When did you first notice symptoms of ME/ CFS?
Tracy, now aged 54, first started displaying signs of ME/CFS 11 years ago, when she was recovering from a viral infection.
“In August 2014 I had a viral infection and experienced a lot of aches, hip pains and just a general feeling of being unwell and a lack of energy,” recollects Tracy. “I was still really low in energy and was getting cold symptoms quite regularly afterwards for a few months. I was a really, really active person and I couldn’t achieve the level of activity that I was used to. “I used to prepare evening meals from scratch, as I loved cooking, and one of the first things I noticed was that I wasn’t able to do that every night. I started doing it less and less and began getting takeaways, or do something that didn’t need preparation, that I could just put in the oven.”
After months of gradual energy decline and increasing symptoms, Tracy first addressed her concerns with her GP in January 2015.
“They said that it sounded like post-viral fatigue syndrome and said it would either just ease off eventually, or it could develop into ME,” says Tracy. “I had heard of ME in terms of I knew that they’d called it ‘yuppie flu’ when I was younger, but I didn’t know anything about it. I had to Google what it was.”
Tracy was officially diagnosed with ME/CFS in January 2018, but had already taken medical redundancy from her biomedical research associate role at the University of Sheffield at that point, as her symptoms had progressed from mild to severe.
“I was finding that I would be fine on a Monday and on Tuesday morning, but by Tuesday afternoon I would start getting cold symptoms,” shares Tracy. “I was constantly blowing my nose, sneezing, and was feeling really lethargic.”

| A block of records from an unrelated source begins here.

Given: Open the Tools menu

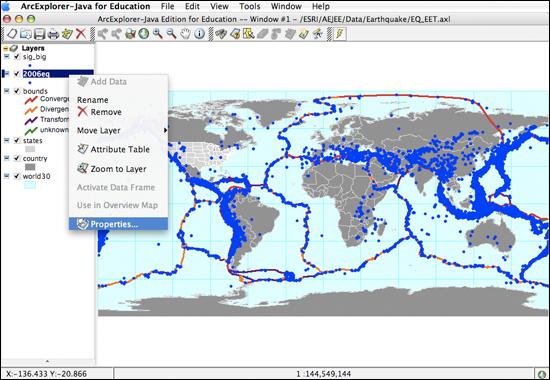Looking at the screenshot, I should point(249,6).
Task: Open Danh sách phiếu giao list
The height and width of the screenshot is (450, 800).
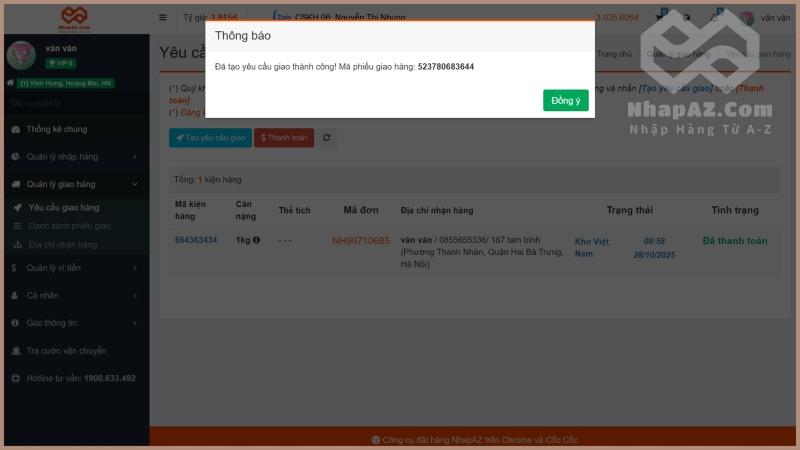Action: 69,226
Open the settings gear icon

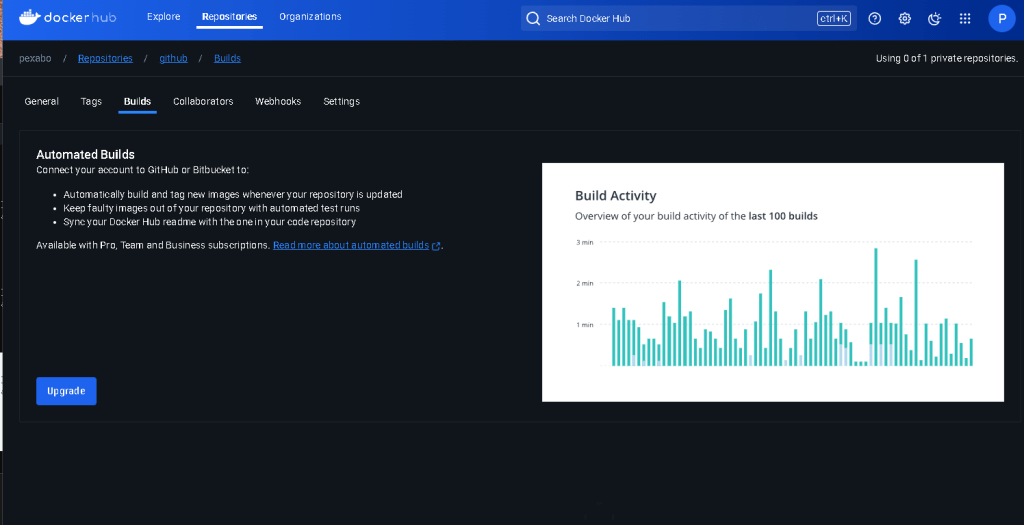click(x=904, y=19)
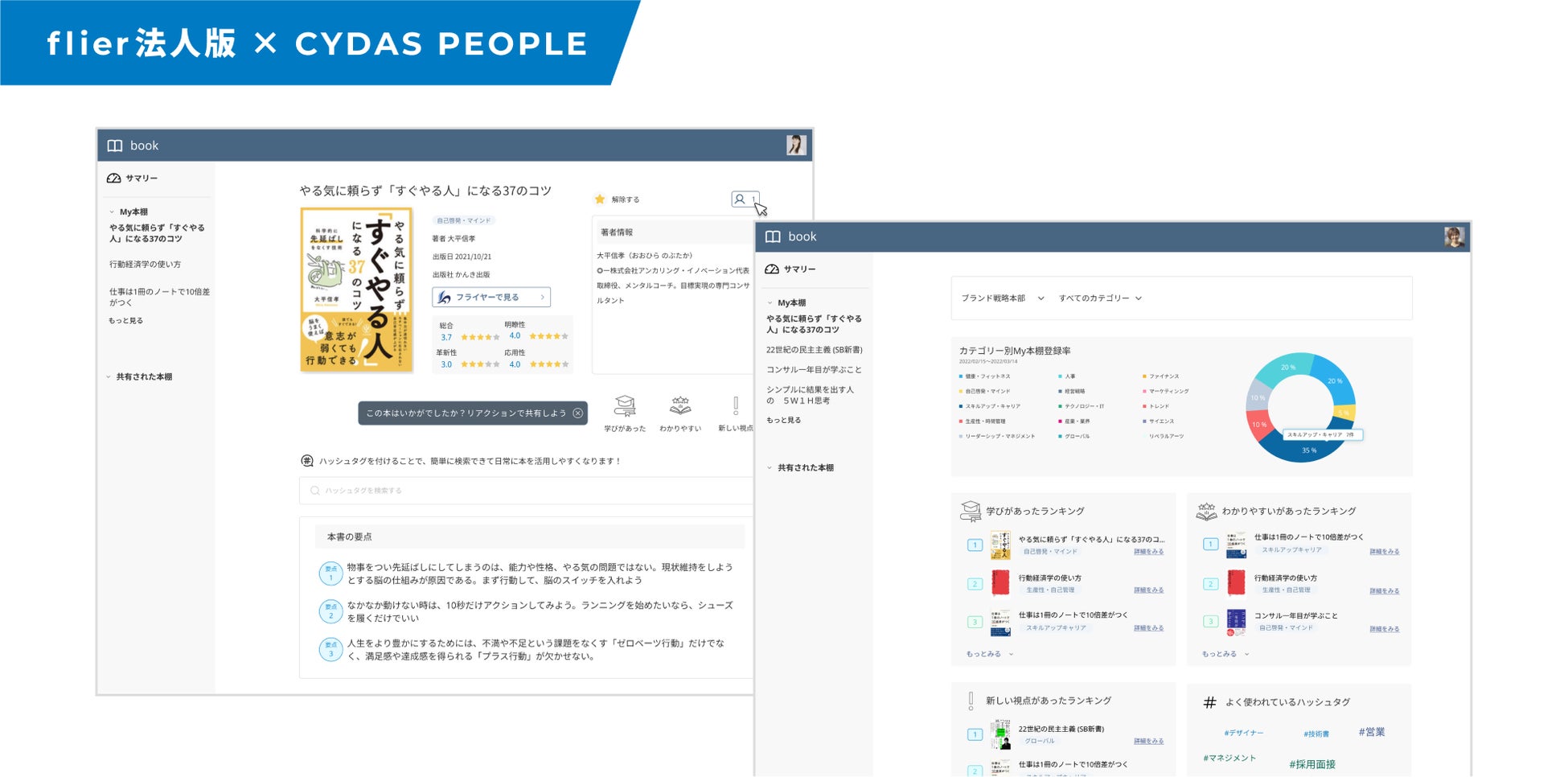Click the ハッシュタグを検索する search field
Image resolution: width=1568 pixels, height=777 pixels.
[527, 491]
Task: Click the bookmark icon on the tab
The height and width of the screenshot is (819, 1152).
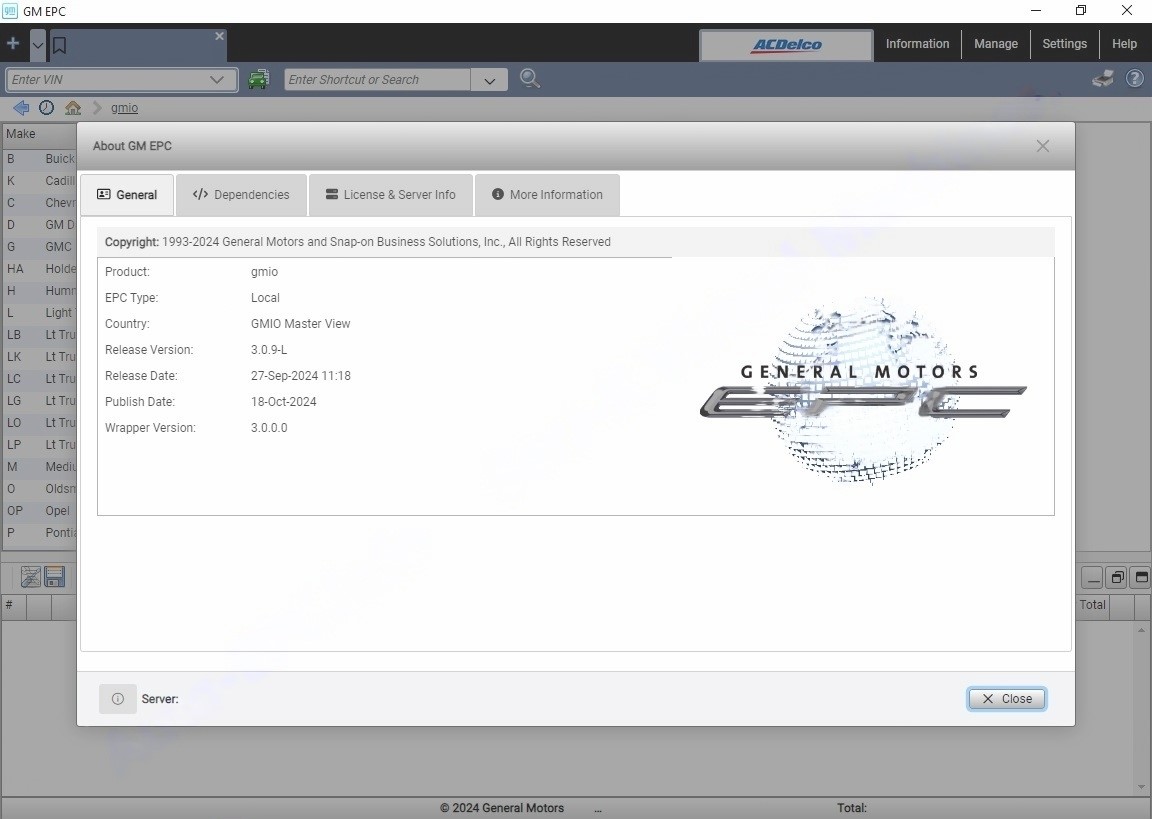Action: pos(58,44)
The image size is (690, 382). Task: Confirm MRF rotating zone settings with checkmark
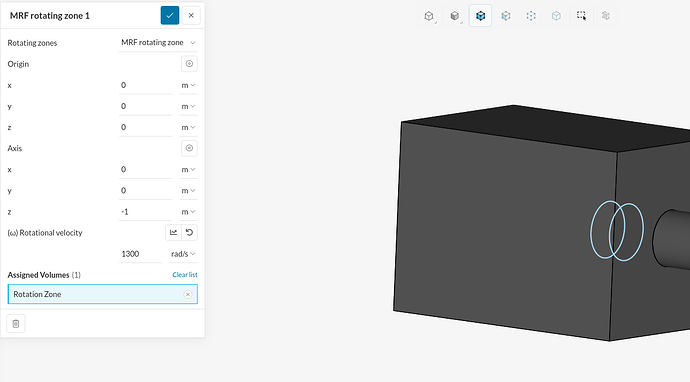coord(170,15)
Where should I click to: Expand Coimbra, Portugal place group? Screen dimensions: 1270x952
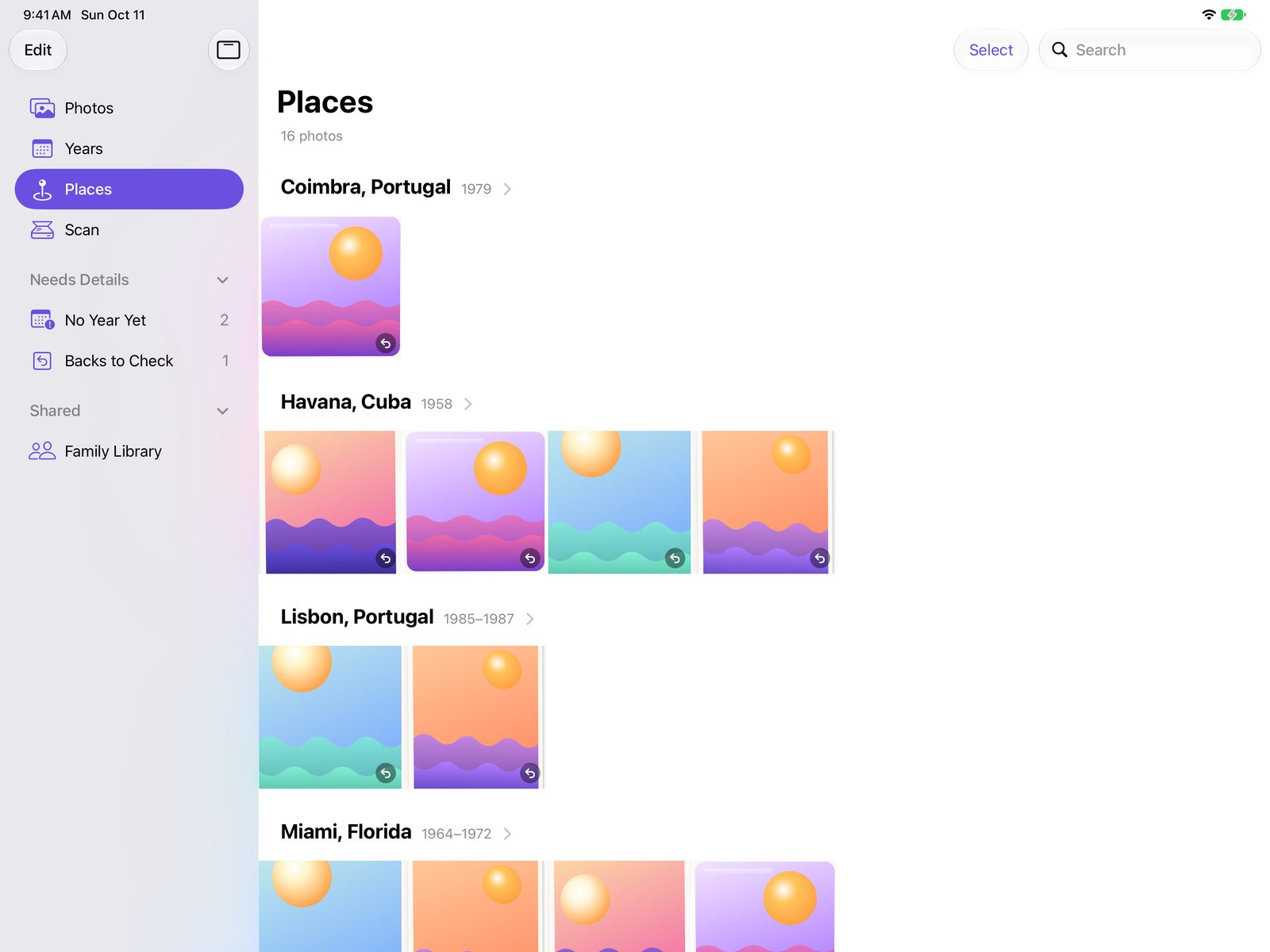point(396,188)
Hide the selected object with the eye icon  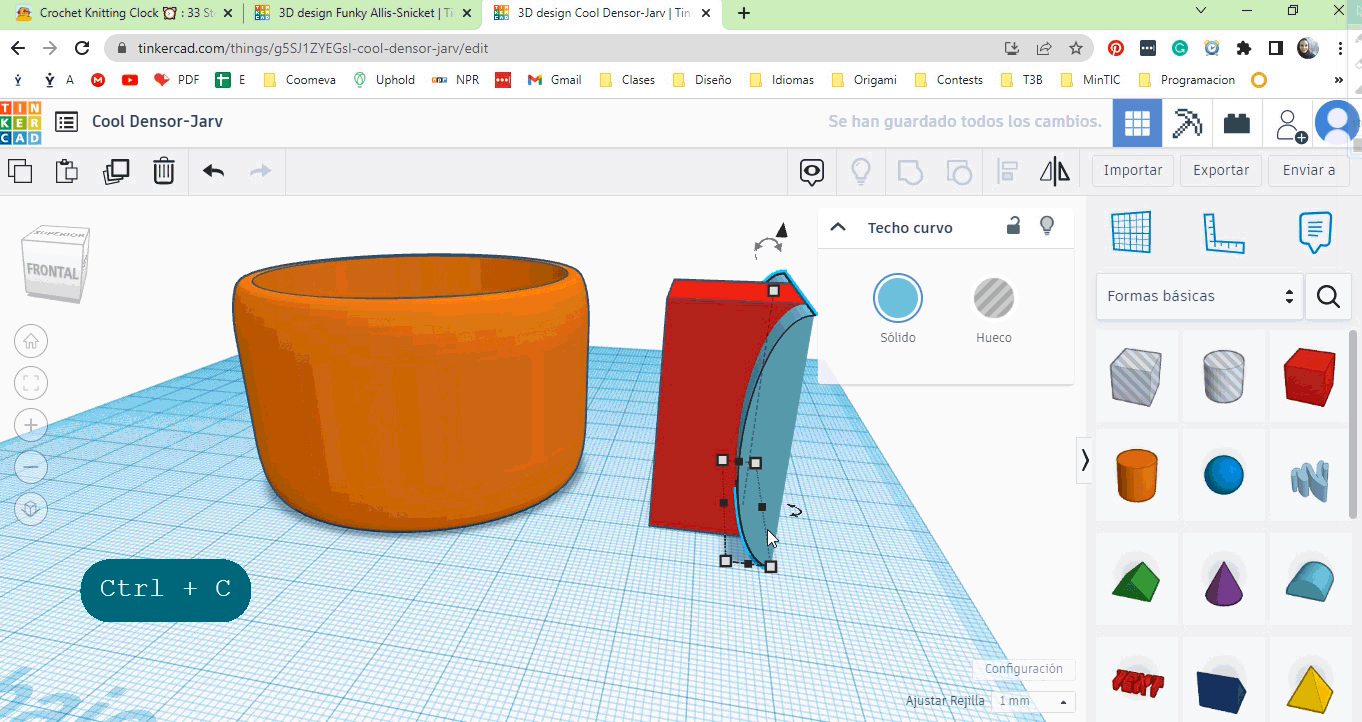point(810,171)
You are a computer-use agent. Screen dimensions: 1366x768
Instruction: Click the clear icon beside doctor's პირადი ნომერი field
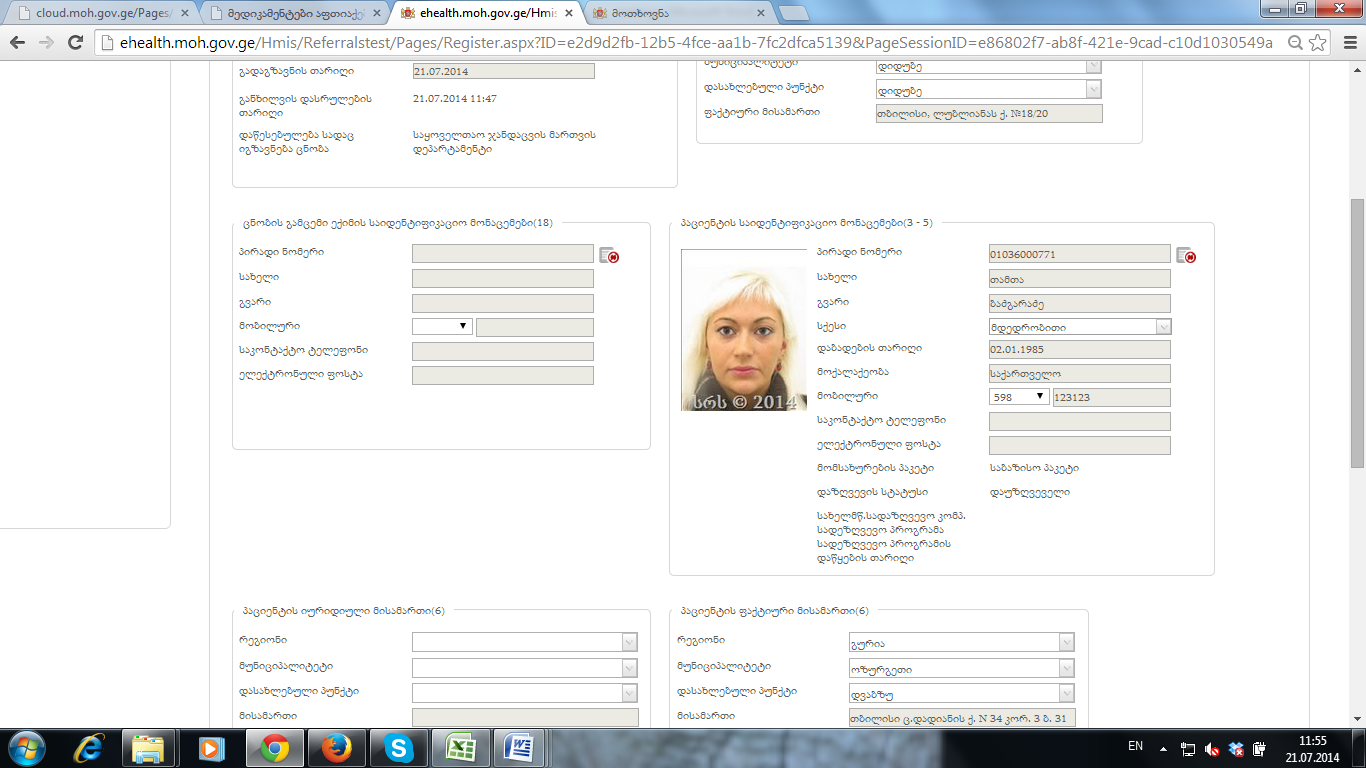click(x=609, y=255)
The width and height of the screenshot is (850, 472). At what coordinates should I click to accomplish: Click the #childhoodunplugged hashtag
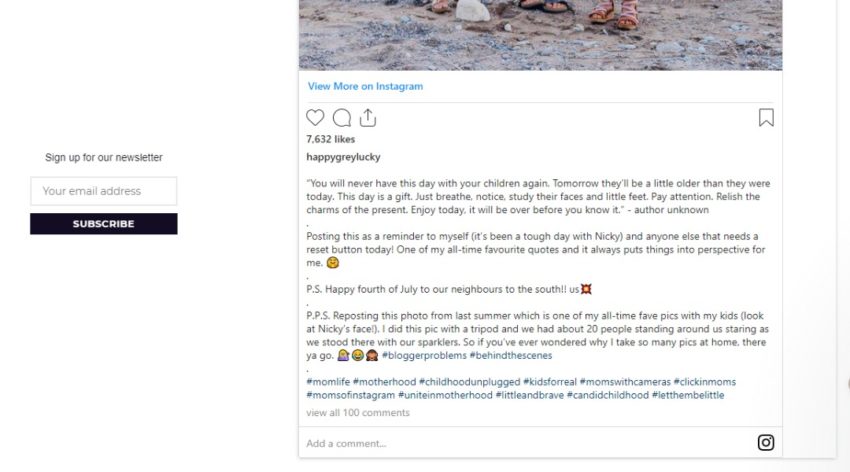pyautogui.click(x=470, y=382)
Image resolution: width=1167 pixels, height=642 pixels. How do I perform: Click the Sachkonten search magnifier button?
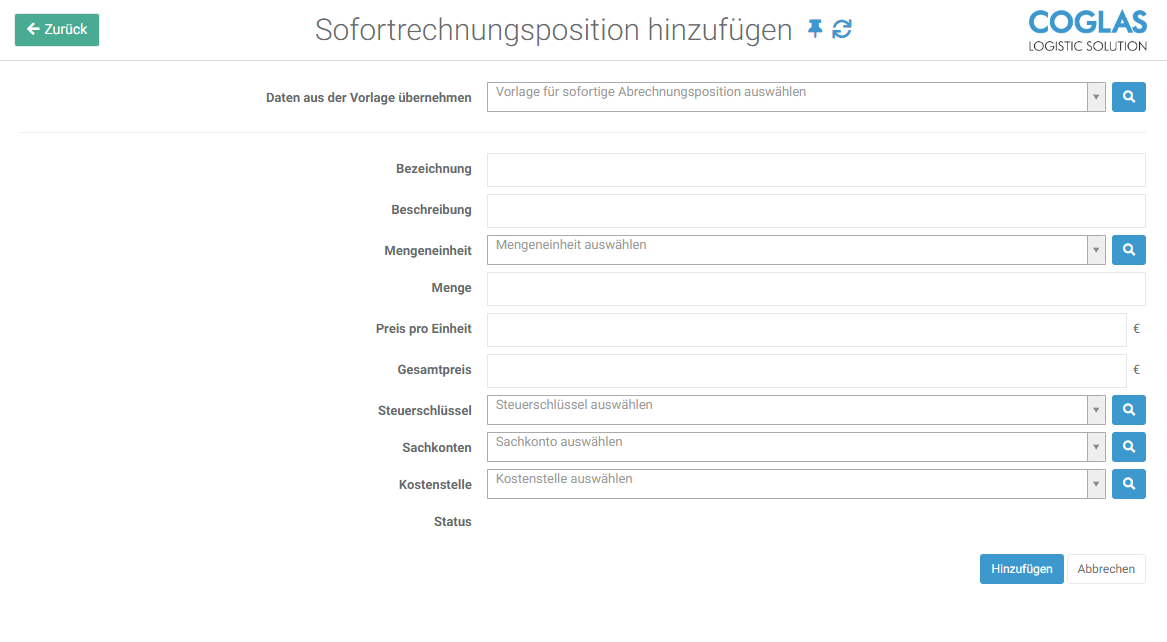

Then she caught an infection and after returning to work after a two-month sick leave period, she was unable to manage even half of her former workload.
“I would go in on a Monday, do a few hours, and be utterly shattered by the time I got home, and then I would feel worse the next day, so that’s why I had to finish that job which I loved,” says Tracy.
“It’s such a complex illness to understand. I try to kind of get to grips with it in terms of trying to find patterns, like when I do this, this then happens, but things change all of the time and new symptoms appear. Every time I think, I’m starting to understand and think I am able to plan ahead, something messes up.”